(Stored dataset items)
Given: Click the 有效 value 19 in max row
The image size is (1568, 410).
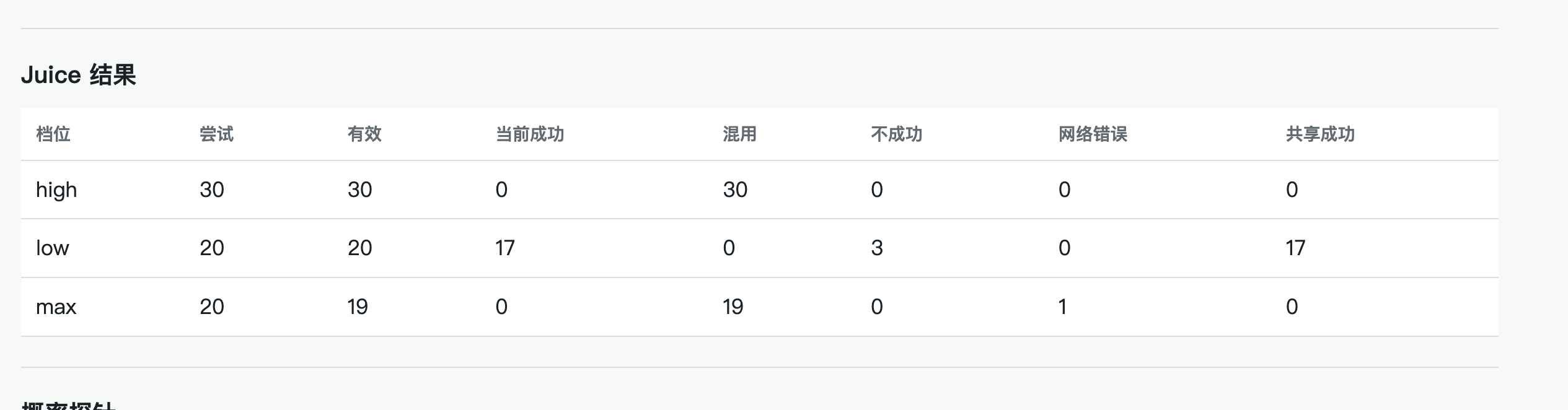Looking at the screenshot, I should [x=358, y=307].
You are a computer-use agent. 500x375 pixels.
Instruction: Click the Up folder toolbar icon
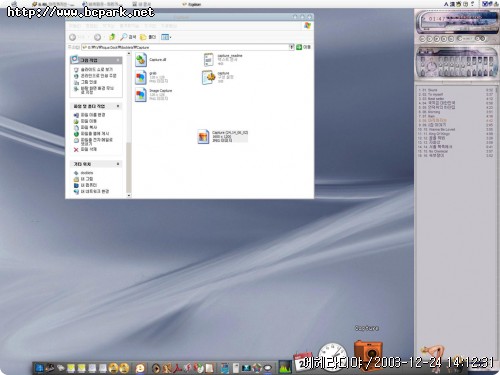[112, 37]
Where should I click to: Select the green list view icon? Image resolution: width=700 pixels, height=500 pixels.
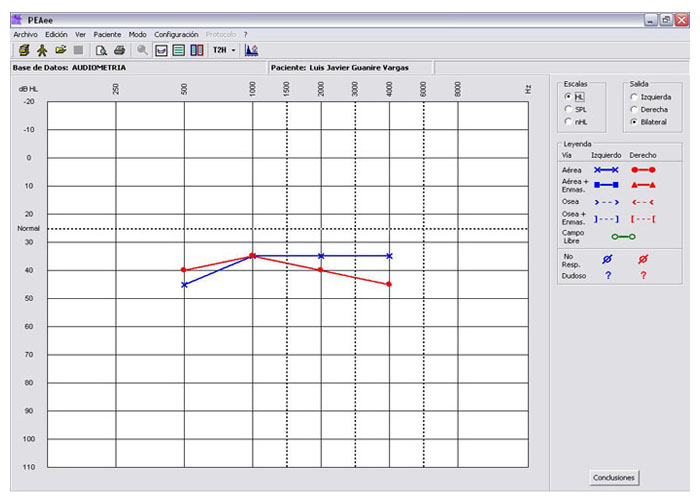coord(178,49)
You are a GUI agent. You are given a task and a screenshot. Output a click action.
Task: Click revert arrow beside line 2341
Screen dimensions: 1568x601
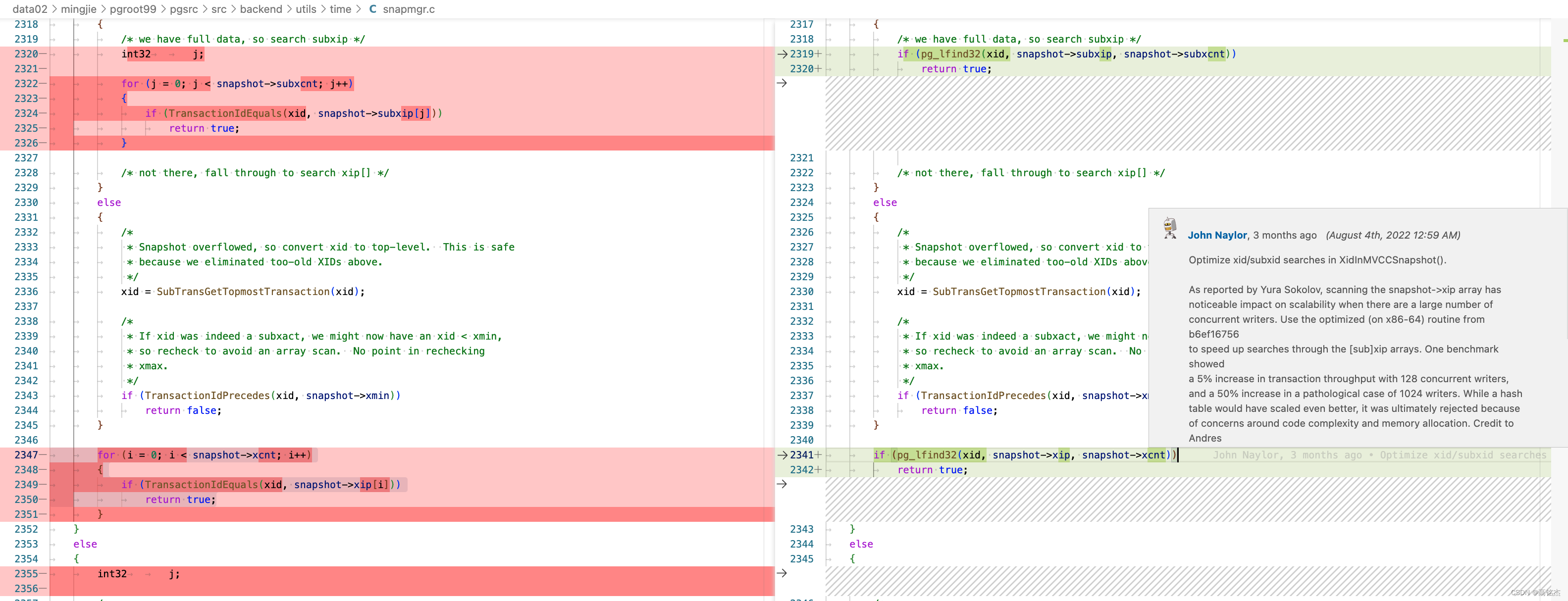pyautogui.click(x=782, y=455)
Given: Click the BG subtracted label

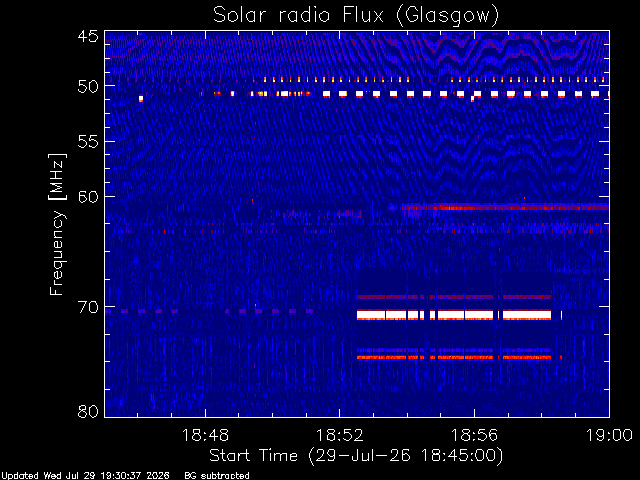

DESCRIPTION OF THE TASK
Reproduce the lines of the listing starting at the line containing "You are a computer-use agent. 500x375 pixels." and ending at the line containing "coord(178,49)", with both of those lines included. Omit the pictures from your answer.

COMPLETE RESPONSE
You are a computer-use agent. 500x375 pixels.
Instruction: Click the Up folder toolbar icon
[112, 37]
Where should I click to: Select the green list view icon? Image resolution: width=700 pixels, height=500 pixels.
coord(178,49)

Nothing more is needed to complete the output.